(Task directions): When the line with "Officeren nr. 5 2025 (70, 1129)" appears below, start repeating lines exactly, and keep going through the line with "Om HOD (27, 2289)"; add nothing outside that span.

(Task data):
■ ■ ■ ■ ■ ■ ■

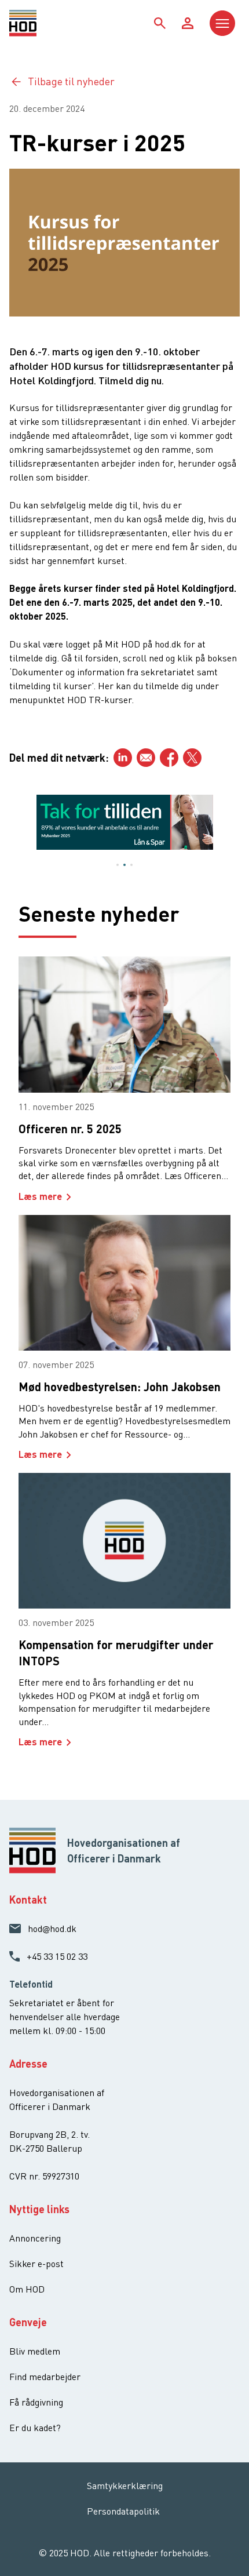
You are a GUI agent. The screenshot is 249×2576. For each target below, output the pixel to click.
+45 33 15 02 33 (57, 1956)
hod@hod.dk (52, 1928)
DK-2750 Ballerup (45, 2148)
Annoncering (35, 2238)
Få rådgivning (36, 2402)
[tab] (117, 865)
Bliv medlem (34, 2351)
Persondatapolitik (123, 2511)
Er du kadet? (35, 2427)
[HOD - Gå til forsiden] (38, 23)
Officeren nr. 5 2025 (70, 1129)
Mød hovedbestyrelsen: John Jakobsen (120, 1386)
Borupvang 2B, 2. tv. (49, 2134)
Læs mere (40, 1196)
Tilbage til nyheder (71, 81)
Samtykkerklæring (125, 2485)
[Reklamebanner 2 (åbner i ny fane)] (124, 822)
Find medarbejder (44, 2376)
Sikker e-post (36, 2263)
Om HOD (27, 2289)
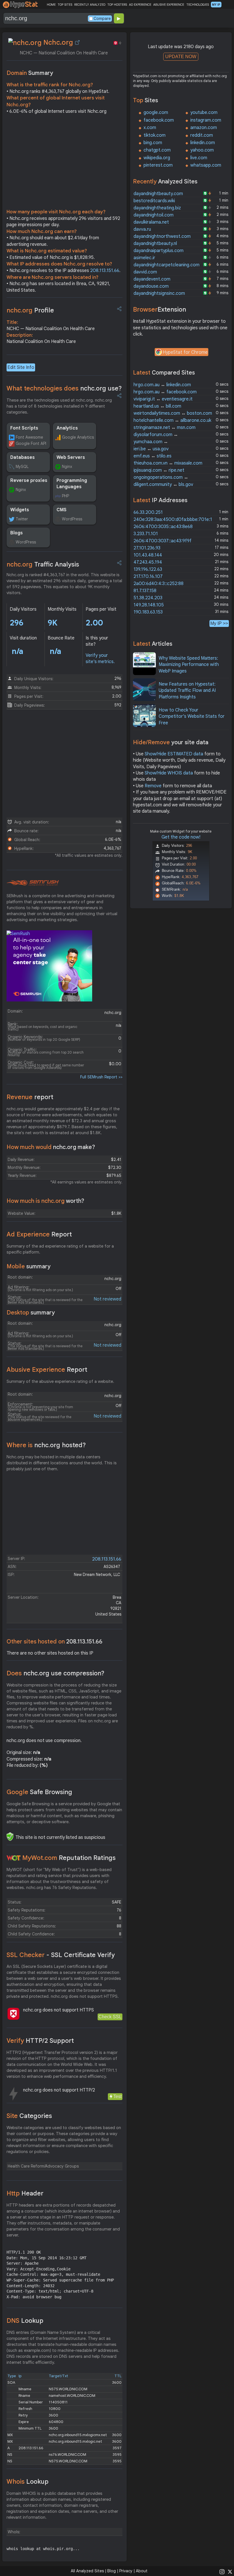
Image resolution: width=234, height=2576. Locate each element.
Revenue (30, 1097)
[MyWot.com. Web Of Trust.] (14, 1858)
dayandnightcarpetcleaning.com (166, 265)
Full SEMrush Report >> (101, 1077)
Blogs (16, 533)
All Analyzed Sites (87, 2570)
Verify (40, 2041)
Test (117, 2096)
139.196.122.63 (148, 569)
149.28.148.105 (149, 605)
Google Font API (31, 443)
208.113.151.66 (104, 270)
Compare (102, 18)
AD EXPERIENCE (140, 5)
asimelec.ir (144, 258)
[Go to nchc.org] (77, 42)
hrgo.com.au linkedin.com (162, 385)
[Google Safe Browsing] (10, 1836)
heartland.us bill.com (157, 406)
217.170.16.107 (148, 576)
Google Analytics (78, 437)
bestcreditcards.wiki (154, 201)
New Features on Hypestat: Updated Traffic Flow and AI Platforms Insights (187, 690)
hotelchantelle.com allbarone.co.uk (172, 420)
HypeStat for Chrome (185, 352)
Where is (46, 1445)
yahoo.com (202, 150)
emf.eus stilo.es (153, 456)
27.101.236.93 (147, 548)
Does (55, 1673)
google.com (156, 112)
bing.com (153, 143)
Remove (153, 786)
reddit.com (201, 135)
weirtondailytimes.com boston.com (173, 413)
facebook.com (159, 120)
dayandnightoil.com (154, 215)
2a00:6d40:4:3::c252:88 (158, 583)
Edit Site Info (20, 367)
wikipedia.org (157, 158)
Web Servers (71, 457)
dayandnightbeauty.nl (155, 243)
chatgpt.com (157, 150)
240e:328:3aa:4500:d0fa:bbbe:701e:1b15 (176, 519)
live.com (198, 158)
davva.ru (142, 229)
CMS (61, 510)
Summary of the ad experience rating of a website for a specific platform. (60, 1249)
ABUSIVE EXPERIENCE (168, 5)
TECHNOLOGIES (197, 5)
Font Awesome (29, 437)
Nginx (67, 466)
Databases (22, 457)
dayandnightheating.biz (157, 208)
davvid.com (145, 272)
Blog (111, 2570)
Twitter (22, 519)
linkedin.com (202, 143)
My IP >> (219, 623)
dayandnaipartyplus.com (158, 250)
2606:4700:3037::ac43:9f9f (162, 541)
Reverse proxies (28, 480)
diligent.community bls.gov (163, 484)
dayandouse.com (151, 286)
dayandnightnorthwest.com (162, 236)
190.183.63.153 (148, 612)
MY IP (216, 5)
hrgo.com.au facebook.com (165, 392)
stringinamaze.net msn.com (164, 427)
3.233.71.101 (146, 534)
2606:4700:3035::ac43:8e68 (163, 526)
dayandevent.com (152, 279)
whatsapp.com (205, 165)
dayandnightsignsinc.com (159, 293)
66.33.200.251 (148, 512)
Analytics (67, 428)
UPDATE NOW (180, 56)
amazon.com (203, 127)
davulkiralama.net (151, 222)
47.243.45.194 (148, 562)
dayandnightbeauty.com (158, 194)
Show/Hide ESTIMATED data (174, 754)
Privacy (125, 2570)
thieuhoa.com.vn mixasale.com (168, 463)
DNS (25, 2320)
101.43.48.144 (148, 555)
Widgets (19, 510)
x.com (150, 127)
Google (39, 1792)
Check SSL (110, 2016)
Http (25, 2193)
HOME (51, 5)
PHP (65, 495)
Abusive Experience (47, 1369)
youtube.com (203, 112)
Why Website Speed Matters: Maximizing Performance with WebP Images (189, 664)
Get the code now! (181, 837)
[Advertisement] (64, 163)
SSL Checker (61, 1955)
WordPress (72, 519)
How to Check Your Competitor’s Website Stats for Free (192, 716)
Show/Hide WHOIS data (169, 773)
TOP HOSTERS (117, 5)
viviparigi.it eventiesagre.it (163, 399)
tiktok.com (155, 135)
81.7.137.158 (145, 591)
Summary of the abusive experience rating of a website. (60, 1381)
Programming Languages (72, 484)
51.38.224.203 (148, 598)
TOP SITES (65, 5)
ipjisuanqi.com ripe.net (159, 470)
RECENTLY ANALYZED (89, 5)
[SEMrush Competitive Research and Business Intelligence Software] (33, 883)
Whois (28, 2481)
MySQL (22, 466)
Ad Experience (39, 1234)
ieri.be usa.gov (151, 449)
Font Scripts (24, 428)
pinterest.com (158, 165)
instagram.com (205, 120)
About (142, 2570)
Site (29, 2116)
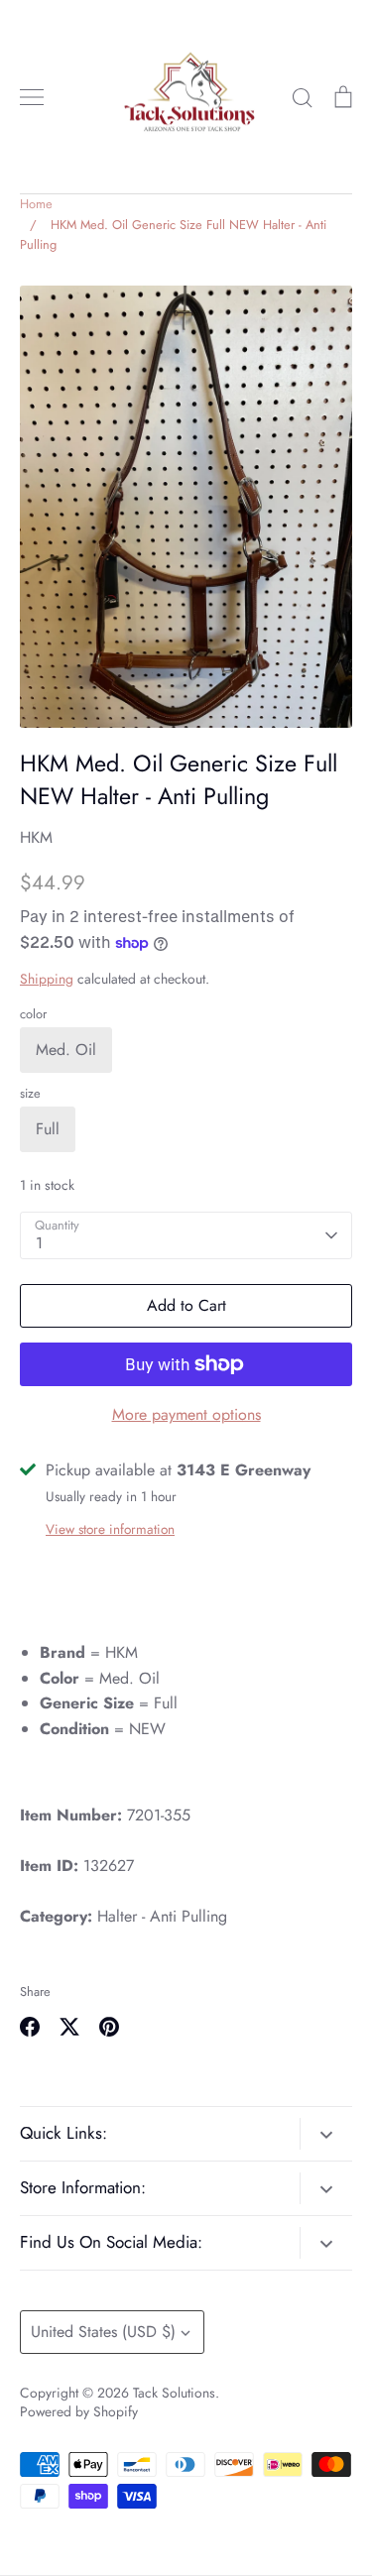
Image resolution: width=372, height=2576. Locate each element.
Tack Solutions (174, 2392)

■ ■ ■ ■ ■ ■ ■

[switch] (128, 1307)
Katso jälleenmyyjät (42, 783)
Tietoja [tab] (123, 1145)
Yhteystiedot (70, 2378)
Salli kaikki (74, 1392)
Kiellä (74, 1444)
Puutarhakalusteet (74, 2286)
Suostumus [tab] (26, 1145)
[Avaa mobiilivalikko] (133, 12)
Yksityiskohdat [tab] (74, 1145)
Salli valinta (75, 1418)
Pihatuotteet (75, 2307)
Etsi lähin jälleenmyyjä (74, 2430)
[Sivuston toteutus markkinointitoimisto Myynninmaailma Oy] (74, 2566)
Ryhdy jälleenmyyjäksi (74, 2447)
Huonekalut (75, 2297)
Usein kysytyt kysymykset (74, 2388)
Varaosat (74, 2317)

■ ■ ■ ■ ■ ■ ■

(Answer box):
Officeren nr. 5 2025 (70, 1129)
Mød hovedbestyrelsen: John Jakobsen (120, 1386)
Borupvang 2B, 2. tv. (49, 2134)
Læs mere (40, 1196)
Tilbage til nyheder (71, 81)
Samtykkerklæring (125, 2485)
[Reklamebanner 2 (åbner i ny fane)] (124, 822)
Find medarbejder (44, 2376)
Sikker e-post (36, 2263)
Om HOD (27, 2289)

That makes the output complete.